**Task requirements**
1 – For each statement (a), (b), (c) below, say whether it agrees with the Freiberg text below. Answer yes or no and quote the deciding words of the text.
(a) Freiberg was founded in 1186 by Otto the Rich.
(b) The mining and smelting industries dominated the town until 1989.
(c) The mining academy founded in 1765 has eight faculties.
2 – Answer these questions from the Freiberg text below:
(a) About how many inhabitants does the city have?
(b) In which two fields has the town restructured into a high technology site?
(c) In what year was the world's first mining academy founded there?
3 – Rewrite as a short list the paragraph of the Freiberg text below that begins "Its historic town center", keeping its main facts.
━━━━━ Supplied text ━━━━━
Freiberg (German for “free mountain”) is a University and Mining town in the Federal State of Saxony, Germany and the administrative center of Mittelsachsen (Middle Saxony) district. The city has a population of about 45,000 inhabitants. Freiberg was founded in 1186 by Otto the Rich (Otto der Reiche) Margrave of Meissen, who had the great idea of allowing free men to dig for silver ore in Freiberg and was with that the inventor of free commerce in Europe. The silver mining of Freiberg made him and his family, and the whole Saxony, rich for hundreds of years, and was one of the reasons why the kingdom of Saxony kept its independence within the German domain until the XIXth century. Freiberg quickly became the capital city and economic center of the whole ore mountain mining region.

Its historic town center has been placed under heritage conservation and is a chosen site for the proposed UNESCO World Heritage Site known as the Ore Mountain Mining Region. Until 1969, the town was dominated for around 800 years by the mining and smelting industries.  In recent decades it has restructured into a high technology site in the fields of semiconductor manufacture and solar technology, part of Silicon Saxony.

TU Bergakademie Freiberg

In 1765, the world’s first mining academy was founded here by Prince Frany Xaver and nowadays is the oldest mining  and metallurgy university in the world which consists of six faculties (Mathematics and Informatics; Chemistry, Biology and Physics; Geoscience, Geoengineering and Mining; Mechanical Engineering; Material Sciences; Business Administration and Economics.
━━━━━ Extracted information ━━━━━
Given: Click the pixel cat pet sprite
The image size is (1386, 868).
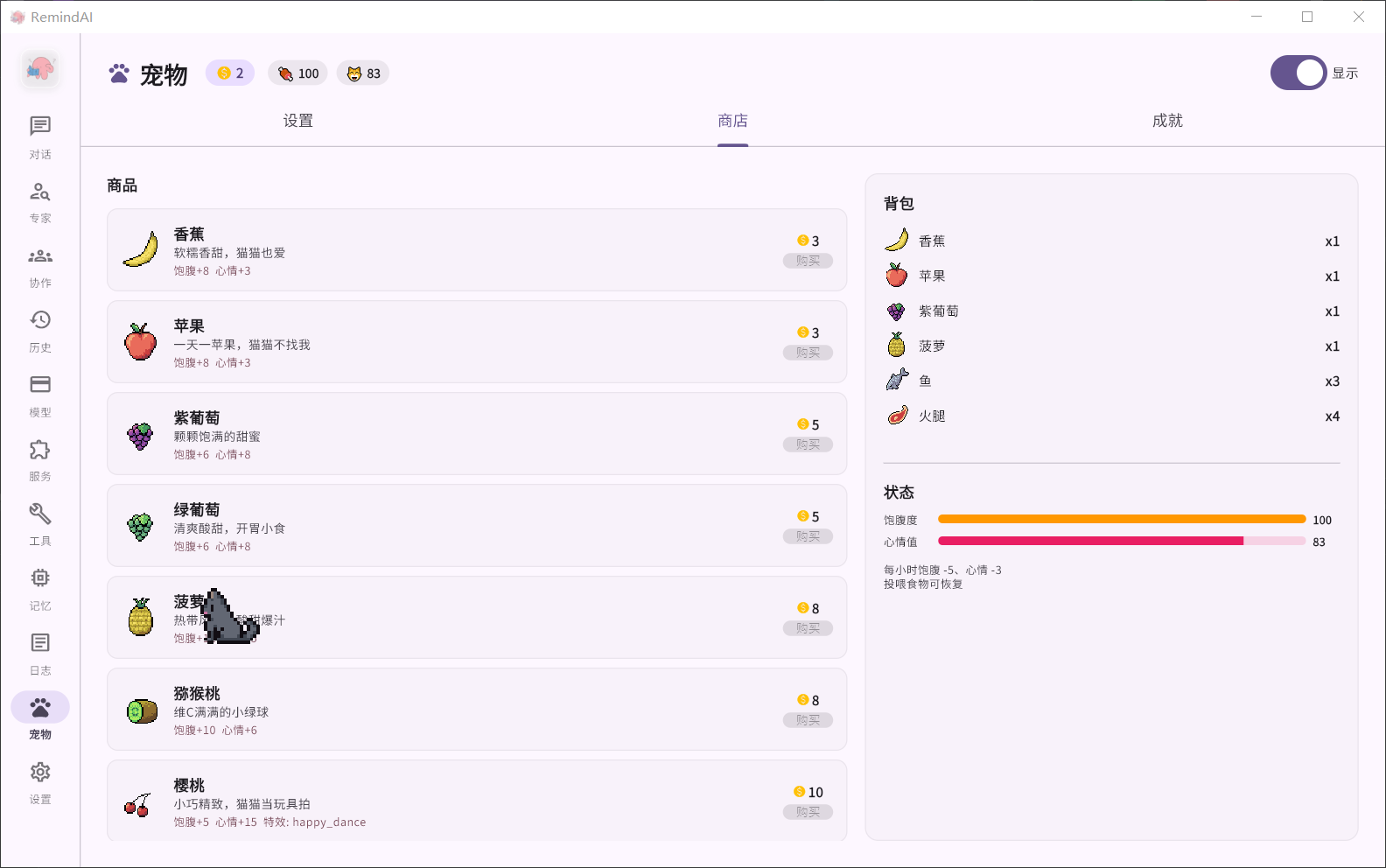Looking at the screenshot, I should (229, 617).
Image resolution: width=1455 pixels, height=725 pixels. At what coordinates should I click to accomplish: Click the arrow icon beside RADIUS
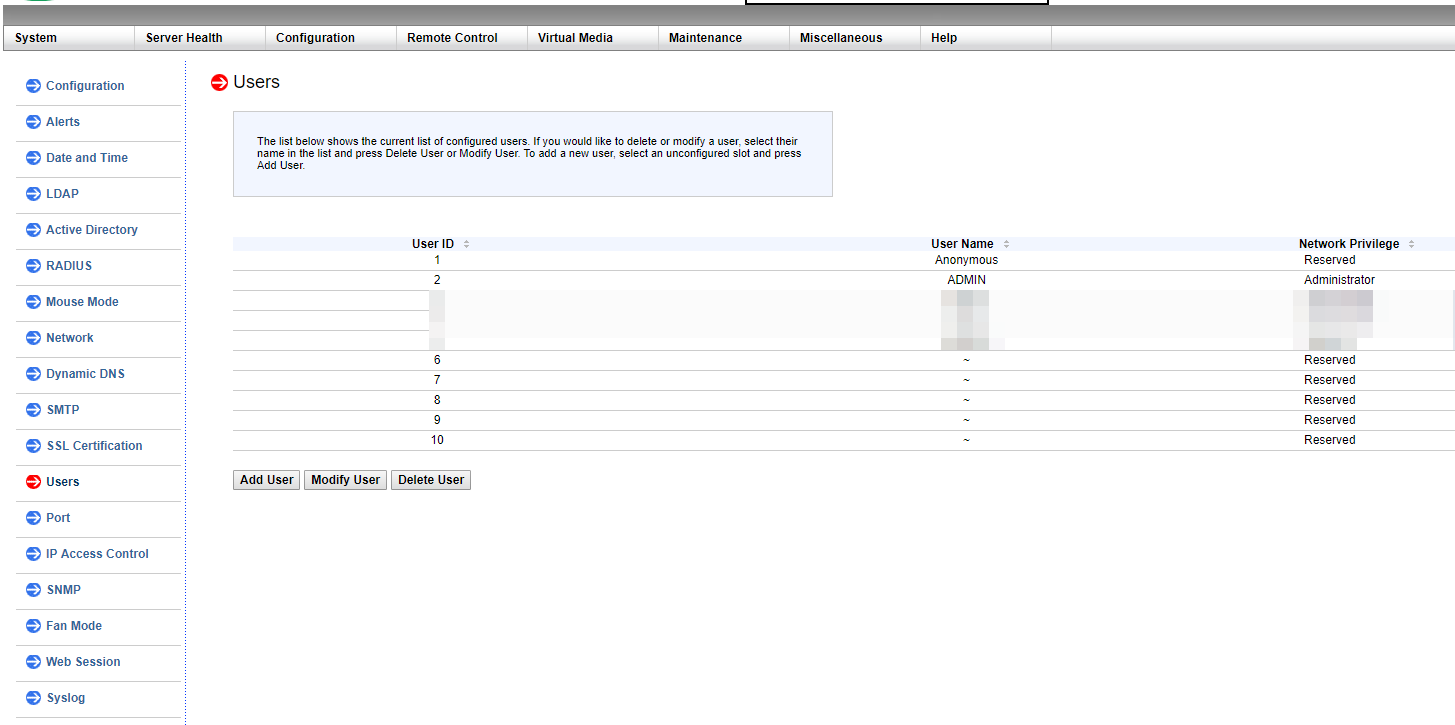[33, 266]
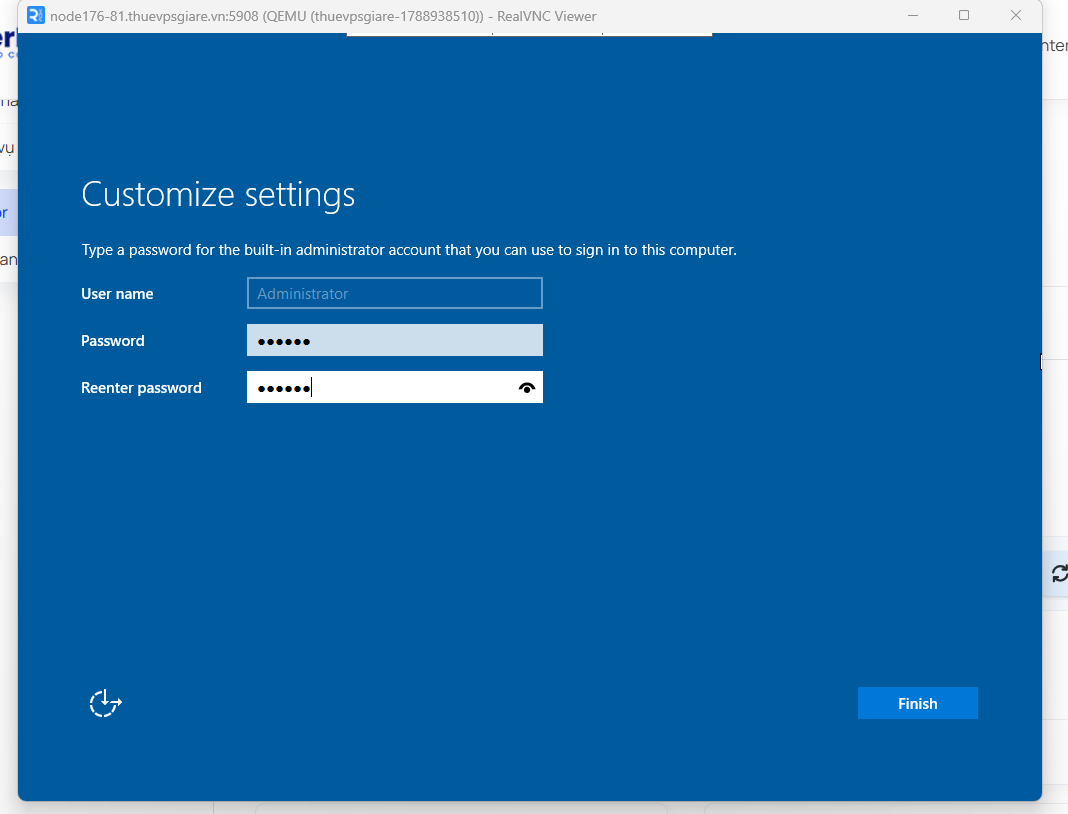The image size is (1068, 814).
Task: Click the refresh arrows icon behind the window
Action: point(1059,574)
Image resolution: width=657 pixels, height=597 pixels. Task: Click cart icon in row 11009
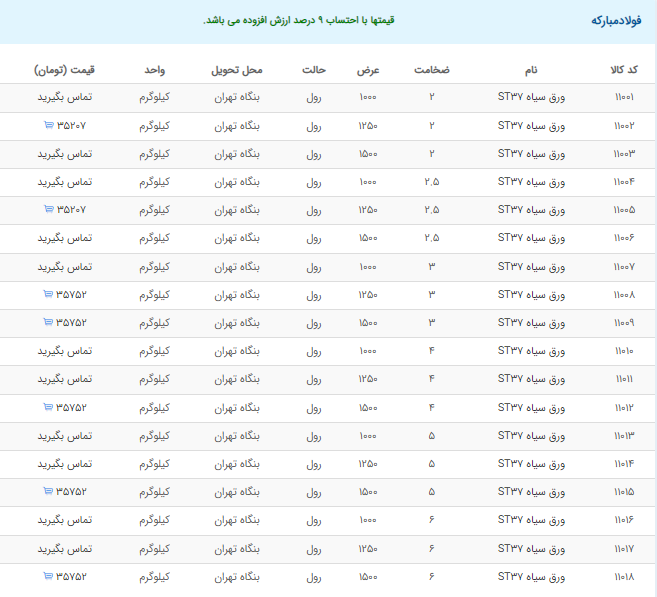[x=49, y=323]
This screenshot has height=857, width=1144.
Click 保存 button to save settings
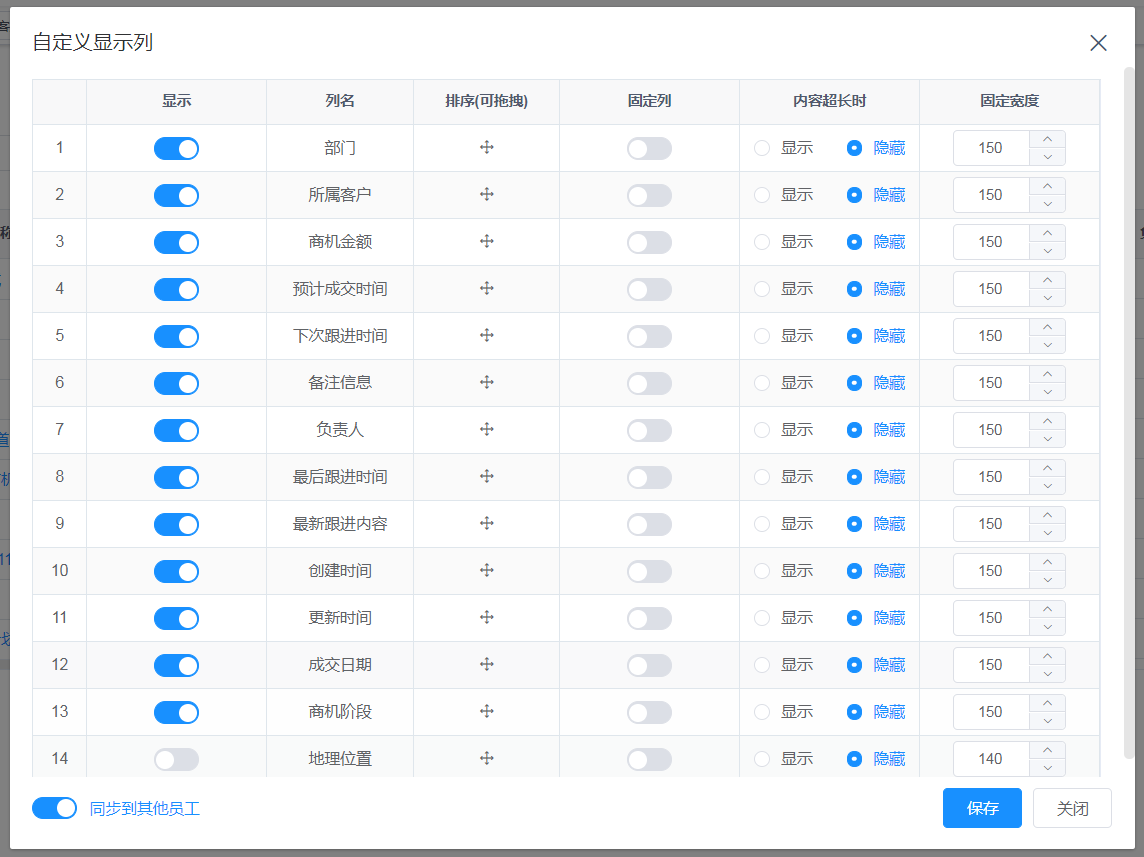[982, 808]
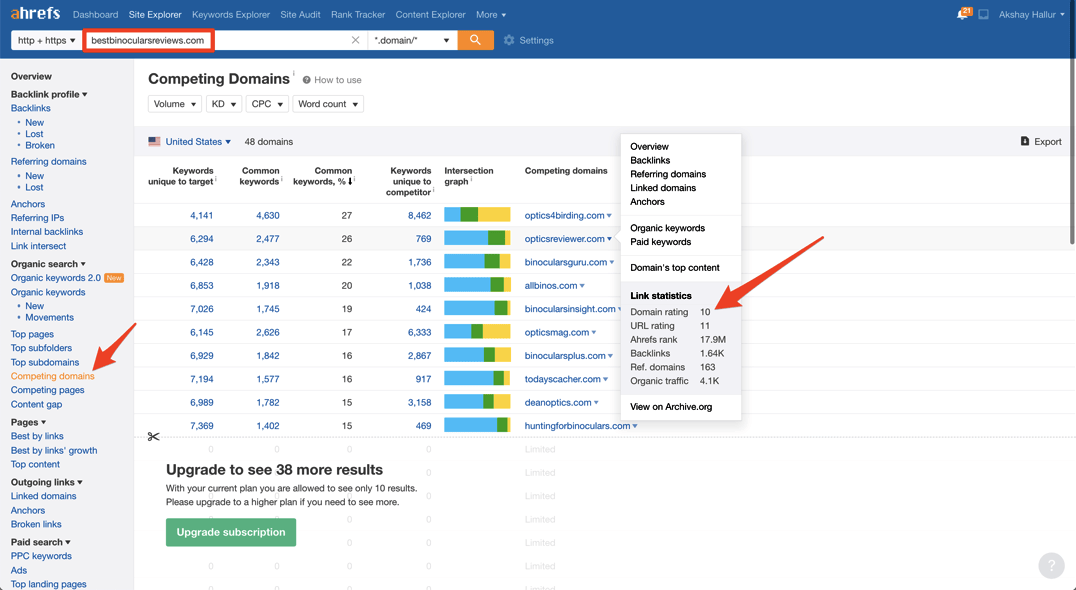
Task: Select Organic keywords in the popup menu
Action: [x=667, y=228]
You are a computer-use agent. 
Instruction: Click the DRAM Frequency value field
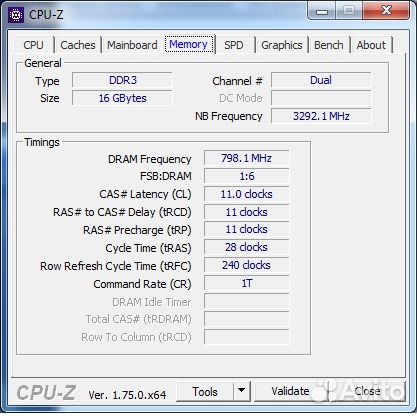[x=247, y=158]
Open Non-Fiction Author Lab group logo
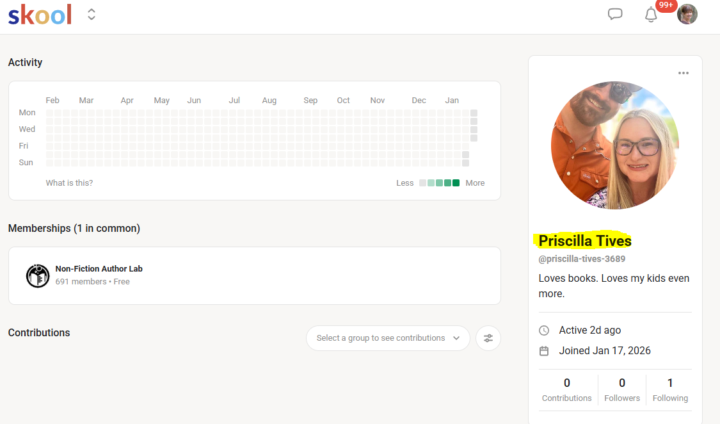 click(38, 275)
━━━━━
**Answers to each task**
1 –
(a) Yes: "Freiberg was founded in 1186 by Otto the Rich (Otto der Reiche) Margrave of Meissen"
(b) No: "Until 1969, the town was dominated for around 800 years by the mining and smelting industries."
(c) No: "consists of six faculties"

2 –
(a) About 45,000.
(b) Semiconductor manufacture and solar technology.
(c) 1765.

3 –
- The historic town center is under heritage conservation.
- It is a chosen site for the proposed UNESCO World Heritage Site known as the Ore Mountain Mining Region.
- Mining and smelting dominated the town for around 800 years, until 1969.
- In recent decades the town has become a high technology site for semiconductor manufacture and solar technology, part of Silicon Saxony.